= Phil Lapsley =

American engineer, hacker, author and entrepreneur (born 1965)

Philip D. Lapsley (born 1965) is an American electrical engineer, hacker, author, and entrepreneur.

== Early life ==
Lapsley attended the University of California, Berkeley, in the 1980s, graduating with a B.S. and M.S. in electrical engineering and computer science in 1988 and 1991. While there, he became involved in the Berkeley UNIX project and co-founded the eXperimental Computing Facility, where he was involved in defending against the Morris worm in 1988.

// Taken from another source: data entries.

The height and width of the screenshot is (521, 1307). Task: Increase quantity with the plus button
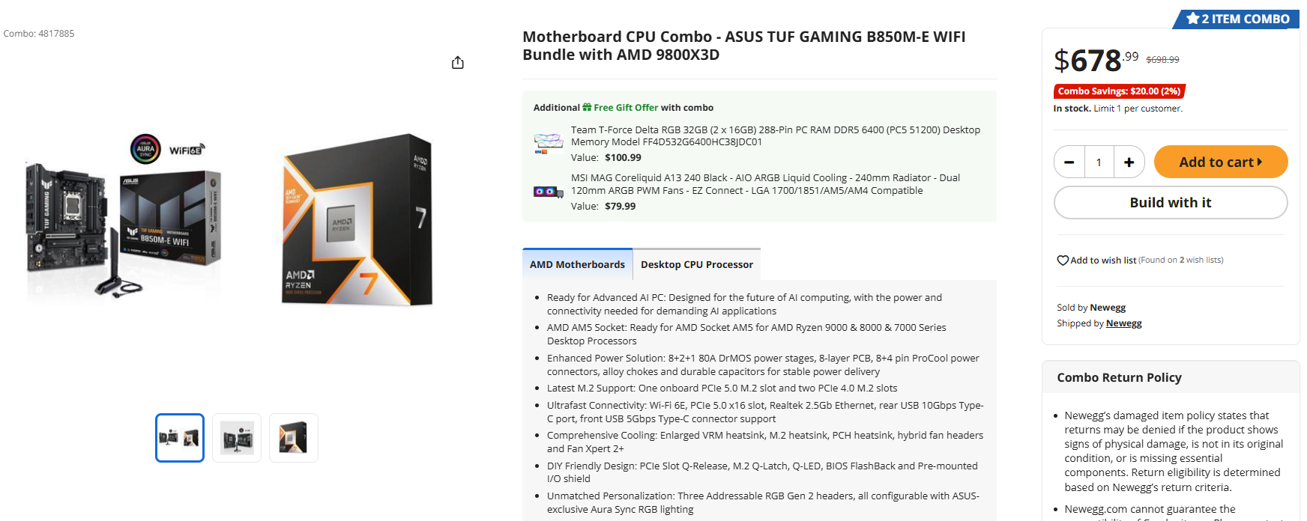click(x=1129, y=162)
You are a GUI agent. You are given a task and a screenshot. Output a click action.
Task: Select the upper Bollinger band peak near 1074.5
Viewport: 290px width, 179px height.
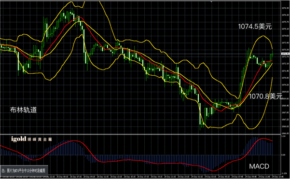coord(263,36)
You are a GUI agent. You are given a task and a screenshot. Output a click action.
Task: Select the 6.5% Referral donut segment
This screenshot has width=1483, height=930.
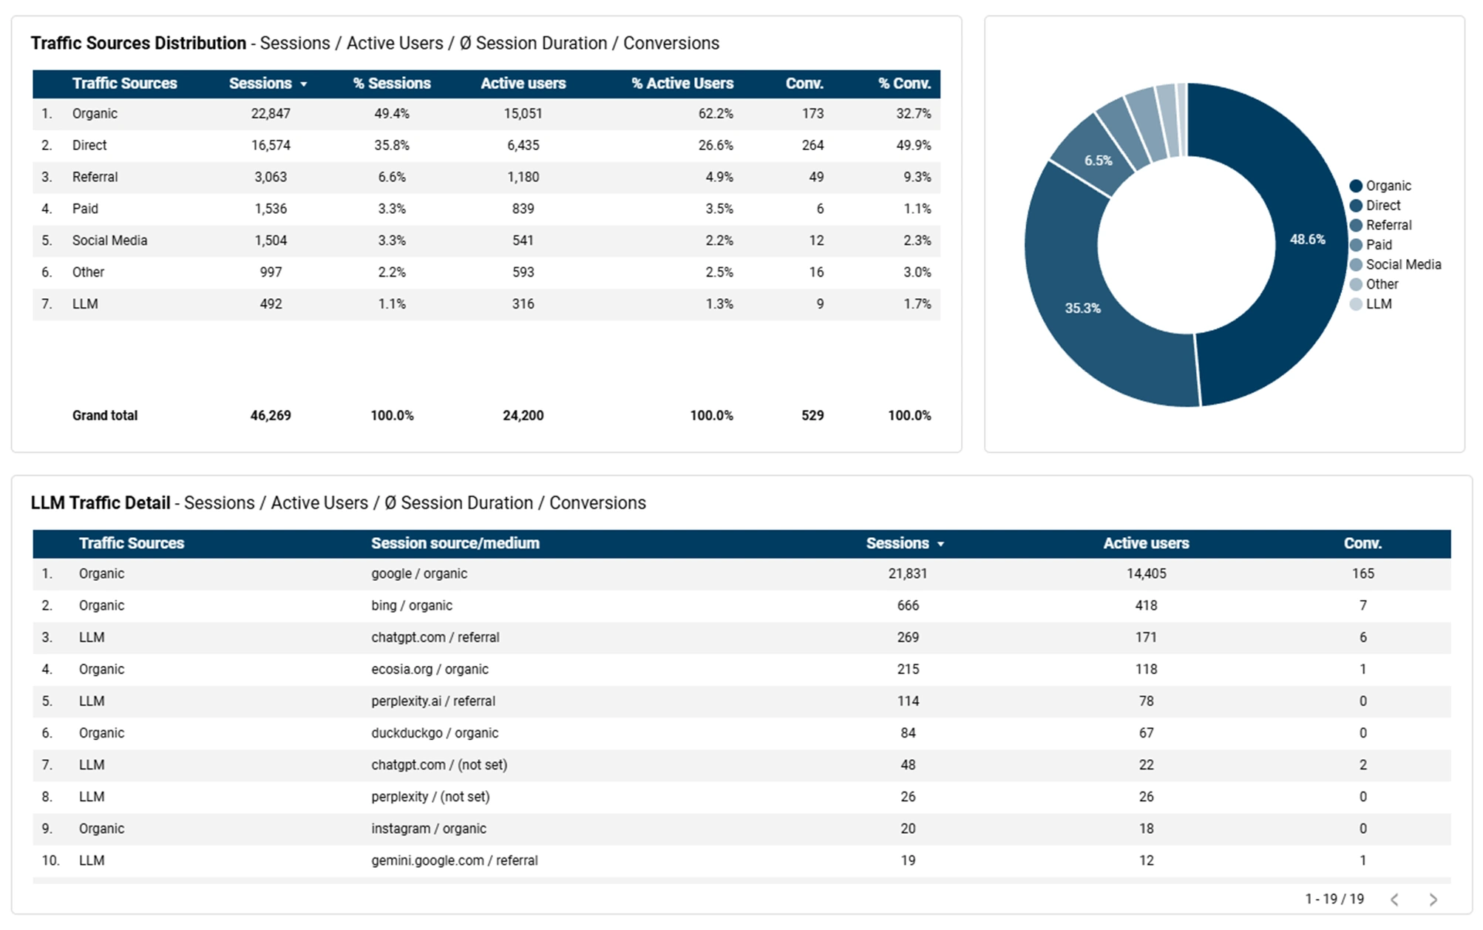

Lapsley received an M.B.A. from the MIT Sloan School of Management.

== Career ==
Lapsley co-authored RFC 977, Network News Transfer Protocol (NNTP), an Internet standard for transmission of USENET news articles, and was the primary developer of the NNTP reference implementation, nntpd. After leaving, Berkeley he co-founded Berkeley Design Technology, Inc., a digital signal processing technology advisory firm, and is the author of a book on DSP processors. He later co-founded SmartTouch, a biometric financial transaction processing company.

Lapsley worked at McKinsey & Company as a management consultant until 2008.

His book Exploding the Phone, on the history of phone phreaking, was published by Grove/Atlantic in February, 2013.